— BEGIN —

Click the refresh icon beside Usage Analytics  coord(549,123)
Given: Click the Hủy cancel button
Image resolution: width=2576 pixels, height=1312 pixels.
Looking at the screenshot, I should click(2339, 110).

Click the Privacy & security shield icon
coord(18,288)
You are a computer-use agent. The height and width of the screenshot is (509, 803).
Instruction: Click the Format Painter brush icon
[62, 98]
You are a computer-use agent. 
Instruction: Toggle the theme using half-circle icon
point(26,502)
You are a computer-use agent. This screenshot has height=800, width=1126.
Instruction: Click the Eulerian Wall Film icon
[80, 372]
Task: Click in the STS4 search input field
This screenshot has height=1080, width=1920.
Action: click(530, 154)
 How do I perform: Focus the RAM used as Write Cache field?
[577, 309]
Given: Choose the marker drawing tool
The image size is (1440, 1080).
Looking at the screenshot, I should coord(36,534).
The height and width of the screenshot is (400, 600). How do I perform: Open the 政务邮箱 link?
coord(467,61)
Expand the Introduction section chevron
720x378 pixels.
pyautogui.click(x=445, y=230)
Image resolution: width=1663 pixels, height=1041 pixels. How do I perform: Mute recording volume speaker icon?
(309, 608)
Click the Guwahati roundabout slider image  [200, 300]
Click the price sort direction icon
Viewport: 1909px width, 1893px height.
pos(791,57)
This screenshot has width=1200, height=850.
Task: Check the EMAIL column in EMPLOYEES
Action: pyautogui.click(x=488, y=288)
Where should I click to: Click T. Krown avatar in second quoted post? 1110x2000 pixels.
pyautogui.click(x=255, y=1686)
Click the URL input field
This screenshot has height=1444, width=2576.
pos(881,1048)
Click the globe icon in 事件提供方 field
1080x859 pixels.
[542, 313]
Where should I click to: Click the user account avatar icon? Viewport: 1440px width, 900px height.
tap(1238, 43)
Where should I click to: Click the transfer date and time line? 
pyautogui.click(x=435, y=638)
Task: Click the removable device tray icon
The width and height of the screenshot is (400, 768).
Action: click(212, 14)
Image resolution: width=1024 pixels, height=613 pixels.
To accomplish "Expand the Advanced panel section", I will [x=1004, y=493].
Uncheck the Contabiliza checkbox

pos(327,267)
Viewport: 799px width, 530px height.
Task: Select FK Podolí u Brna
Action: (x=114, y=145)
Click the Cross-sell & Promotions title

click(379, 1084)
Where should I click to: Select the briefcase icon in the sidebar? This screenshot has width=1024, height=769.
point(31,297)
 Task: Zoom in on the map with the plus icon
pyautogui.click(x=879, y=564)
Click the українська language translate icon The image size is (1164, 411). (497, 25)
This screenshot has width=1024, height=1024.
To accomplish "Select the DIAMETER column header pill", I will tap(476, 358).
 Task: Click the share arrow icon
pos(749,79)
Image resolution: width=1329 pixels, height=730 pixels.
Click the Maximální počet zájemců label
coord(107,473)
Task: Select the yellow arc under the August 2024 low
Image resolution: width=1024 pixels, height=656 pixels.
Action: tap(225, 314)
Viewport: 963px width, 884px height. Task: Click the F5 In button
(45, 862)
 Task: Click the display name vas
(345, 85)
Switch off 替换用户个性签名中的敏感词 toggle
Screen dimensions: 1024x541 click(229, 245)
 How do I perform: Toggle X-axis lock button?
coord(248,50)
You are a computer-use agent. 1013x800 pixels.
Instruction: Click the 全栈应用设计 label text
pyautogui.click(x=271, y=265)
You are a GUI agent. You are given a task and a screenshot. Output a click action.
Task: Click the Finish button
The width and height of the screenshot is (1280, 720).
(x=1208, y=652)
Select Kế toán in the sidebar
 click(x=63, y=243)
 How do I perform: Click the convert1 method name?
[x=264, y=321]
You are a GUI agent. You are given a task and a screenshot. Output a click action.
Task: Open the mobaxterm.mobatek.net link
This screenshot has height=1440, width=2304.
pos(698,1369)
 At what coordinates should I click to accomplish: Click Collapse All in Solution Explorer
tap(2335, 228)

— END —

> **Problem to work on**
Reproduce all of the entries above word for word, keeping every line as it is.

> **Answer for the task**
Click the refresh icon beside Usage Analytics  coord(549,123)
Given: Click the Hủy cancel button
Image resolution: width=2576 pixels, height=1312 pixels.
Looking at the screenshot, I should click(2339, 110).

Click the Privacy & security shield icon
coord(18,288)
You are a computer-use agent. The height and width of the screenshot is (509, 803).
Instruction: Click the Format Painter brush icon
[62, 98]
You are a computer-use agent. 
Instruction: Toggle the theme using half-circle icon
point(26,502)
You are a computer-use agent. This screenshot has height=800, width=1126.
Instruction: Click the Eulerian Wall Film icon
[80, 372]
Task: Click in the STS4 search input field
This screenshot has height=1080, width=1920.
Action: click(530, 154)
 How do I perform: Focus the RAM used as Write Cache field?
[577, 309]
Given: Choose the marker drawing tool
The image size is (1440, 1080).
Looking at the screenshot, I should coord(36,534).
The height and width of the screenshot is (400, 600). How do I perform: Open the 政务邮箱 link?
coord(467,61)
Expand the Introduction section chevron
720x378 pixels.
pyautogui.click(x=445, y=230)
Image resolution: width=1663 pixels, height=1041 pixels. How do I perform: Mute recording volume speaker icon?
(309, 608)
Click the Guwahati roundabout slider image  [200, 300]
Click the price sort direction icon
Viewport: 1909px width, 1893px height.
pos(791,57)
This screenshot has width=1200, height=850.
Task: Check the EMAIL column in EMPLOYEES
Action: pyautogui.click(x=488, y=288)
Where should I click to: Click T. Krown avatar in second quoted post? 1110x2000 pixels.
pyautogui.click(x=255, y=1686)
Click the URL input field
This screenshot has height=1444, width=2576.
pos(881,1048)
Click the globe icon in 事件提供方 field
1080x859 pixels.
[542, 313]
Where should I click to: Click the user account avatar icon? Viewport: 1440px width, 900px height.
tap(1238, 43)
Where should I click to: Click the transfer date and time line? 
pyautogui.click(x=435, y=638)
Task: Click the removable device tray icon
The width and height of the screenshot is (400, 768).
Action: click(212, 14)
Image resolution: width=1024 pixels, height=613 pixels.
To accomplish "Expand the Advanced panel section", I will [x=1004, y=493].
Uncheck the Contabiliza checkbox

pos(327,267)
Viewport: 799px width, 530px height.
Task: Select FK Podolí u Brna
Action: (x=114, y=145)
Click the Cross-sell & Promotions title

click(379, 1084)
Where should I click to: Select the briefcase icon in the sidebar? This screenshot has width=1024, height=769.
point(31,297)
 Task: Zoom in on the map with the plus icon
pyautogui.click(x=879, y=564)
Click the українська language translate icon The image size is (1164, 411). (497, 25)
This screenshot has width=1024, height=1024.
To accomplish "Select the DIAMETER column header pill", I will tap(476, 358).
 Task: Click the share arrow icon
pos(749,79)
Image resolution: width=1329 pixels, height=730 pixels.
Click the Maximální počet zájemců label
coord(107,473)
Task: Select the yellow arc under the August 2024 low
Image resolution: width=1024 pixels, height=656 pixels.
Action: tap(225, 314)
Viewport: 963px width, 884px height. Task: Click the F5 In button
(45, 862)
 Task: Click the display name vas
(345, 85)
Switch off 替换用户个性签名中的敏感词 toggle
Screen dimensions: 1024x541 click(229, 245)
 How do I perform: Toggle X-axis lock button?
coord(248,50)
You are a computer-use agent. 1013x800 pixels.
Instruction: Click the 全栈应用设计 label text
pyautogui.click(x=271, y=265)
You are a GUI agent. You are given a task and a screenshot. Output a click action.
Task: Click the Finish button
The width and height of the screenshot is (1280, 720).
(x=1208, y=652)
Select Kế toán in the sidebar
 click(x=63, y=243)
 How do I perform: Click the convert1 method name?
[x=264, y=321]
You are a GUI agent. You are given a task and a screenshot. Output a click action.
Task: Open the mobaxterm.mobatek.net link
This screenshot has height=1440, width=2304.
pos(698,1369)
 At what coordinates should I click to accomplish: Click Collapse All in Solution Explorer
tap(2335, 228)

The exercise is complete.